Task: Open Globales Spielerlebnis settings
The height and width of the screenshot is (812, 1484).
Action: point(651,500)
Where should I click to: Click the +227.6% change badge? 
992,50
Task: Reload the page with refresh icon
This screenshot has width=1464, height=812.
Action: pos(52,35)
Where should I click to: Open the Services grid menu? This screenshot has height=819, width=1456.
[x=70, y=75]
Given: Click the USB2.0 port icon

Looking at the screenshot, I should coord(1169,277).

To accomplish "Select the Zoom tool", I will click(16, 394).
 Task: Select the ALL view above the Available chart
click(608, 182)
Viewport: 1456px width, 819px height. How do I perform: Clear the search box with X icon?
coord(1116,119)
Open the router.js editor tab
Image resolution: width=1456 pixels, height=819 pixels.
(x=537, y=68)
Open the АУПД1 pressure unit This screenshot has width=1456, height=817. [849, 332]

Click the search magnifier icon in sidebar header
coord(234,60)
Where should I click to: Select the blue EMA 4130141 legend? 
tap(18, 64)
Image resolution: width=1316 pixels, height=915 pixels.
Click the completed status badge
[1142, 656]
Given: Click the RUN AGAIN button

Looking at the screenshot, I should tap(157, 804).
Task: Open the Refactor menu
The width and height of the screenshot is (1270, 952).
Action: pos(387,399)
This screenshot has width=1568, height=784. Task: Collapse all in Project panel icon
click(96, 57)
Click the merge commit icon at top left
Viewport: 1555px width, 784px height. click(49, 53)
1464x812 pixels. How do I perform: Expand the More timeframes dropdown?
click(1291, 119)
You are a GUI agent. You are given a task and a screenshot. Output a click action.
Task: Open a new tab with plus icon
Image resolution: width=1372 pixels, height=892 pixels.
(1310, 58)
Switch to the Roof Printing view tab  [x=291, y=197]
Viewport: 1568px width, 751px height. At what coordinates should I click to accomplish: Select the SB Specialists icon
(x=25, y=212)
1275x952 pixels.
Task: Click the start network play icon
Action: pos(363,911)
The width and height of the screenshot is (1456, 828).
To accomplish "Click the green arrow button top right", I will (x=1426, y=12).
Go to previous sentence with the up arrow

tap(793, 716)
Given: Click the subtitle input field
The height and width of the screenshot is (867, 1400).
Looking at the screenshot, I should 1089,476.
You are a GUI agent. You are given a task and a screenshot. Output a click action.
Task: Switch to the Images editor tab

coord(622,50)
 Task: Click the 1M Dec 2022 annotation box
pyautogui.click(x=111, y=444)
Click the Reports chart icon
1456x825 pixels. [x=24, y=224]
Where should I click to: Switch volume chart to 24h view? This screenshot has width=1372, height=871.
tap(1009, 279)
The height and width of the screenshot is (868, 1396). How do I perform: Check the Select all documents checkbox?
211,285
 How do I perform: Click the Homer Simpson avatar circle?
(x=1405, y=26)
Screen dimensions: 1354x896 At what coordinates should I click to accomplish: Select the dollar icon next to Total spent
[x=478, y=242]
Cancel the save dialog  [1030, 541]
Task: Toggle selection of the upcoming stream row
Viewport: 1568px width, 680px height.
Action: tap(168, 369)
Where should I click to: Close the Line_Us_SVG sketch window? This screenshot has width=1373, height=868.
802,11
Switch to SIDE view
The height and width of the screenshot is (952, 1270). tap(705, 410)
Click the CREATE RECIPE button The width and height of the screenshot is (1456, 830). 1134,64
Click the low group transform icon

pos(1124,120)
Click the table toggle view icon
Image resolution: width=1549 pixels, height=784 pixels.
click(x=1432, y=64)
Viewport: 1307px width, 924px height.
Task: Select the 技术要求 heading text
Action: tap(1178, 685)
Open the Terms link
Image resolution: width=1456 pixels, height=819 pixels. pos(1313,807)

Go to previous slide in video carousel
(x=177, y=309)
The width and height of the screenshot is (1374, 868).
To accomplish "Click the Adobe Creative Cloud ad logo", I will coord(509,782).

——————————

* _ACTIVITY_
Each record must be returned exactly as it is written.

* _RESPONSE AREA_
Task: Open Globales Spielerlebnis settings
The height and width of the screenshot is (812, 1484).
Action: point(651,500)
Where should I click to: Click the +227.6% change badge? 
992,50
Task: Reload the page with refresh icon
This screenshot has width=1464, height=812.
Action: pos(52,35)
Where should I click to: Open the Services grid menu? This screenshot has height=819, width=1456.
[x=70, y=75]
Given: Click the USB2.0 port icon

Looking at the screenshot, I should coord(1169,277).

To accomplish "Select the Zoom tool", I will click(16, 394).
 Task: Select the ALL view above the Available chart
click(608, 182)
Viewport: 1456px width, 819px height. How do I perform: Clear the search box with X icon?
coord(1116,119)
Open the router.js editor tab
Image resolution: width=1456 pixels, height=819 pixels.
(x=537, y=68)
Open the АУПД1 pressure unit This screenshot has width=1456, height=817. [849, 332]

Click the search magnifier icon in sidebar header
coord(234,60)
Where should I click to: Select the blue EMA 4130141 legend? 
tap(18, 64)
Image resolution: width=1316 pixels, height=915 pixels.
Click the completed status badge
[1142, 656]
Given: Click the RUN AGAIN button

Looking at the screenshot, I should tap(157, 804).
Task: Open the Refactor menu
The width and height of the screenshot is (1270, 952).
Action: pos(387,399)
This screenshot has width=1568, height=784. Task: Collapse all in Project panel icon
click(96, 57)
Click the merge commit icon at top left
Viewport: 1555px width, 784px height. click(49, 53)
1464x812 pixels. How do I perform: Expand the More timeframes dropdown?
click(1291, 119)
You are a GUI agent. You are given a task and a screenshot. Output a click action.
Task: Open a new tab with plus icon
Image resolution: width=1372 pixels, height=892 pixels.
(1310, 58)
Switch to the Roof Printing view tab  [x=291, y=197]
Viewport: 1568px width, 751px height. At what coordinates should I click to accomplish: Select the SB Specialists icon
(x=25, y=212)
1275x952 pixels.
Task: Click the start network play icon
Action: pos(363,911)
The width and height of the screenshot is (1456, 828).
To accomplish "Click the green arrow button top right", I will (x=1426, y=12).
Go to previous sentence with the up arrow

tap(793, 716)
Given: Click the subtitle input field
The height and width of the screenshot is (867, 1400).
Looking at the screenshot, I should 1089,476.
You are a GUI agent. You are given a task and a screenshot. Output a click action.
Task: Switch to the Images editor tab

coord(622,50)
 Task: Click the 1M Dec 2022 annotation box
pyautogui.click(x=111, y=444)
Click the Reports chart icon
1456x825 pixels. [x=24, y=224]
Where should I click to: Switch volume chart to 24h view? This screenshot has width=1372, height=871.
tap(1009, 279)
The height and width of the screenshot is (868, 1396). How do I perform: Check the Select all documents checkbox?
211,285
 How do I perform: Click the Homer Simpson avatar circle?
(x=1405, y=26)
Screen dimensions: 1354x896 At what coordinates should I click to accomplish: Select the dollar icon next to Total spent
[x=478, y=242]
Cancel the save dialog  [1030, 541]
Task: Toggle selection of the upcoming stream row
Viewport: 1568px width, 680px height.
Action: tap(168, 369)
Where should I click to: Close the Line_Us_SVG sketch window? This screenshot has width=1373, height=868.
802,11
Switch to SIDE view
The height and width of the screenshot is (952, 1270). tap(705, 410)
Click the CREATE RECIPE button The width and height of the screenshot is (1456, 830). 1134,64
Click the low group transform icon

pos(1124,120)
Click the table toggle view icon
Image resolution: width=1549 pixels, height=784 pixels.
click(x=1432, y=64)
Viewport: 1307px width, 924px height.
Task: Select the 技术要求 heading text
Action: tap(1178, 685)
Open the Terms link
Image resolution: width=1456 pixels, height=819 pixels. pos(1313,807)

Go to previous slide in video carousel
(x=177, y=309)
The width and height of the screenshot is (1374, 868).
To accomplish "Click the Adobe Creative Cloud ad logo", I will coord(509,782).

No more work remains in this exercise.